Debate shows student insight
Issues around topics, Ua leai se alofa I totonu o aiga Samoa – There is no caring in Samoan families now and A leai se tupe, ua leai se alofa – If there is no money, there is no love, were discussed at the Auckland Samoan Secondary Schools Debate.
The debate was staged during Samoan Language Week 2018, as a way to celebrate and utilise the Samoan language and identity, so these things can be carried on to the next generation.
At just under 150,000, Samoans comprise the country’s fourth largest ethnic group and 49 percent of New Zealand’s Pacific population.
Approximately two-thirds of all Samoans living in New Zealand reside in Auckland – which boasts the largest Polynesian population in the world.

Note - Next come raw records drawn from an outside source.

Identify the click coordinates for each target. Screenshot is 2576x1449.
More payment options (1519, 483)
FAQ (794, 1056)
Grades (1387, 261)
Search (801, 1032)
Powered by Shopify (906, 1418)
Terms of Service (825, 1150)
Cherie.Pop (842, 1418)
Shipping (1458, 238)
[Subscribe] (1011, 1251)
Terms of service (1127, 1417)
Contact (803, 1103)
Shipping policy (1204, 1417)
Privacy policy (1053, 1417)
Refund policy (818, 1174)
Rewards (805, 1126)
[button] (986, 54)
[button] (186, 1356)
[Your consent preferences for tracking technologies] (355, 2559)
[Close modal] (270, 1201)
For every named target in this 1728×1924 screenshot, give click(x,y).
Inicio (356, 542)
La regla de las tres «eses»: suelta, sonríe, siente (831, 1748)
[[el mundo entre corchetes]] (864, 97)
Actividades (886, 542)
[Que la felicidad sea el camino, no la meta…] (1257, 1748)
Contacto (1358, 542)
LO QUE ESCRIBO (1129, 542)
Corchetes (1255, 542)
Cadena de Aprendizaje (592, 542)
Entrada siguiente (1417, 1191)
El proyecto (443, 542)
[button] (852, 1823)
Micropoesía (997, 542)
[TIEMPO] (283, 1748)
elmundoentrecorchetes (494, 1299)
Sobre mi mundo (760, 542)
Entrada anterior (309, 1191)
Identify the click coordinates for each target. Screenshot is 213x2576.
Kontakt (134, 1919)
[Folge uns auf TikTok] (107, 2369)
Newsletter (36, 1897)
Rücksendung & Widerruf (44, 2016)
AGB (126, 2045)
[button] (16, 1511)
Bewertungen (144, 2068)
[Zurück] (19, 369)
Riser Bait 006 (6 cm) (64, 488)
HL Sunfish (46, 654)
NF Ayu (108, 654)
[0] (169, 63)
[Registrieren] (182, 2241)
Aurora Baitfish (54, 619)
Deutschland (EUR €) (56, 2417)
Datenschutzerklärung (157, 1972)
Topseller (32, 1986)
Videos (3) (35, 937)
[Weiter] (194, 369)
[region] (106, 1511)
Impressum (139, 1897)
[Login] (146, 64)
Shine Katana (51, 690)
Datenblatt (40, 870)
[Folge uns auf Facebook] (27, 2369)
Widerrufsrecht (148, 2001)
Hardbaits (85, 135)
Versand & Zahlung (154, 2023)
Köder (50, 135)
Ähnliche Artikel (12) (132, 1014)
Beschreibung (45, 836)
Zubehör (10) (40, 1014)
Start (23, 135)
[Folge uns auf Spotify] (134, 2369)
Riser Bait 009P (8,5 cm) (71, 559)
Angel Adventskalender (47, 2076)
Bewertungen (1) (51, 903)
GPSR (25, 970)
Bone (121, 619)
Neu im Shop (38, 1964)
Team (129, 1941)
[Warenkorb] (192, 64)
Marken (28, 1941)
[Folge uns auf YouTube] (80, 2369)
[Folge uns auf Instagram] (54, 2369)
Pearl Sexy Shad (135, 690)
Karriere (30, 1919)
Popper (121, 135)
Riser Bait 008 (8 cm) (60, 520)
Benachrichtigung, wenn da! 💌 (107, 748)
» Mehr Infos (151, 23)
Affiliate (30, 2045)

Schools are shining examples of multi-cultural New Zealand, and four Auckland secondary schools with a large Samoan student base participated in the debate, held at Otahuhu Library, organised by Auckland Council Libraries.
Debate one featured students from De La Salle College versus Southern Cross Campus students, who discussed and argued Ua leai se alofa I totonu o aiga Samoa – There is no caring in Samoan families now, with De La Salle taking the honours.
The second debate of the event focused on A leai se tupe, ua leai se alofa – If there is no money, there is no love.
McAuley Girls High School went up against Aorere College around this topic, and came up trumps.
The event was a great success, with not only the Samoan language being celebrated during the annual Samoan Language Week, but also some important cultural topics being discussed by young New Zealand Samoans, who shared their perspectives and insights.